Tur-Kaspa R, Teicher L, Levine B J, Skoultchi A I, Shafritz D A
Mol Cell Biol. 1986 Feb;6(2):716-8. doi: 10.1128/mcb.6.2.716-718.1986.
A method is described for introducing and expressing cloned genes in isolated hepatocytes. Primary rat hepatocytes isolated by collagenase perfusion were transfected in suspension with plasmid pSV2CAT by electroporation. Forty-eight hours later, soluble extracts from transfected hepatocytes showed chloramphenicol acetyltransferase activity comparable to that obtained in rat hepatoma cell line H4AzC2 by calcium phosphate or DEAE-dextran transfection. The latter two methods could not be used successfully for primary hepatocytes because of cytotoxicity of these reagents.

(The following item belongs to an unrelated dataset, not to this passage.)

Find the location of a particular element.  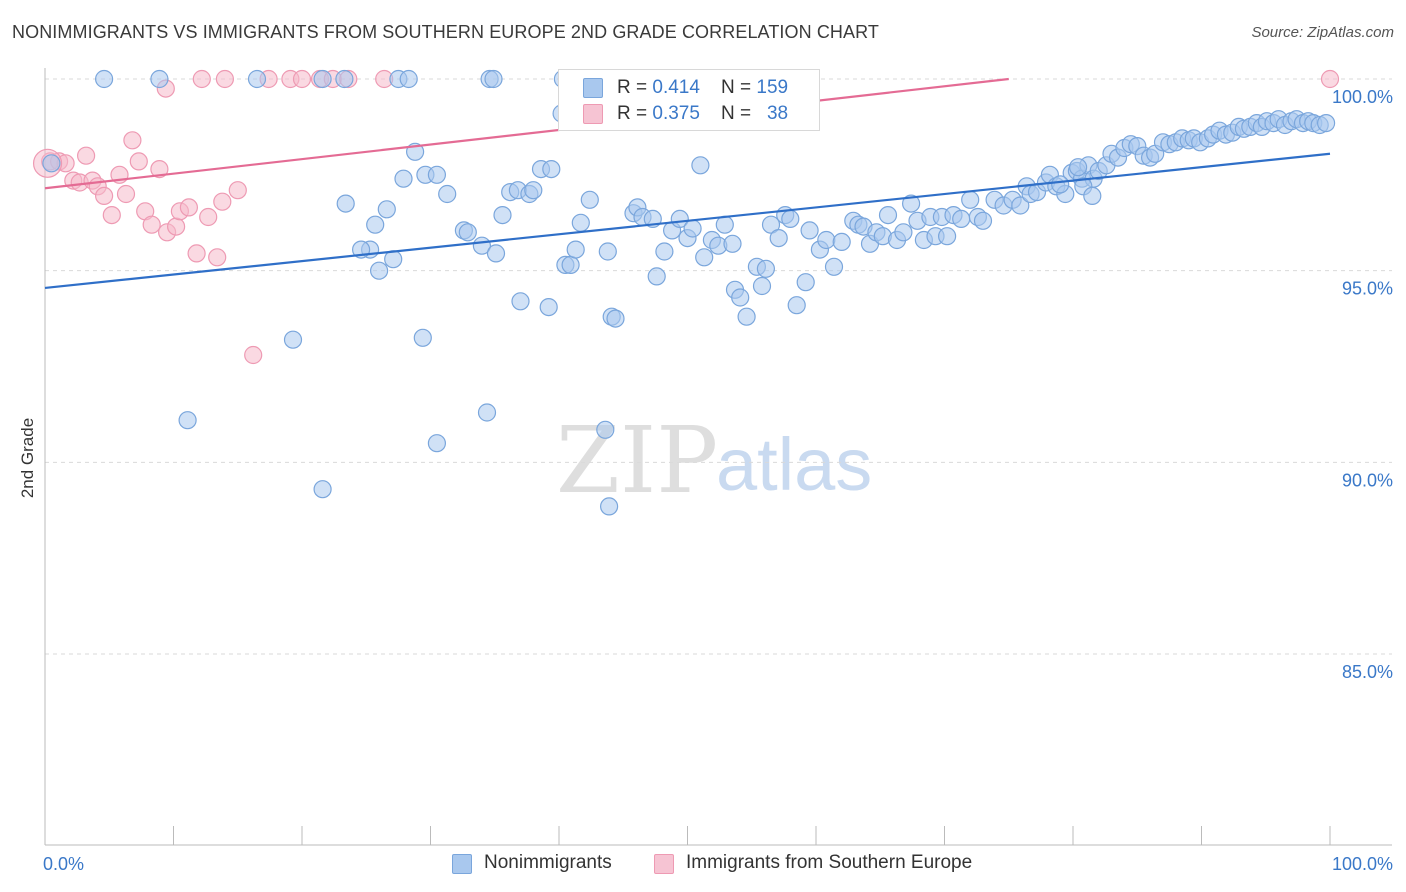

legend-n-value: 159 is located at coordinates (772, 88).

This indicates that electroporation is a useful method to obtain transient expression of foreign genes in primary epithelial cells, such as rat hepatocytes, which are difficult to maintain in cell culture.
本文描述了一种在分离的肝细胞中导入并表达克隆基因的方法。通过胶原酶灌注分离得到的原代大鼠肝细胞,用电穿孔法在悬浮状态下用质粒pSV2CAT进行转染。48小时后,转染肝细胞的可溶性提取物显示出氯霉素乙酰转移酶活性,与通过磷酸钙或DEAE-葡聚糖转染在大鼠肝癌细胞系H4AzC2中获得的活性相当。由于这些试剂具有细胞毒性,后两种方法不能成功用于原代肝细胞。这表明电穿孔是在原代上皮细胞(如大鼠肝细胞,在细胞培养中难以维持)中获得外源基因瞬时表达的一种有用方法。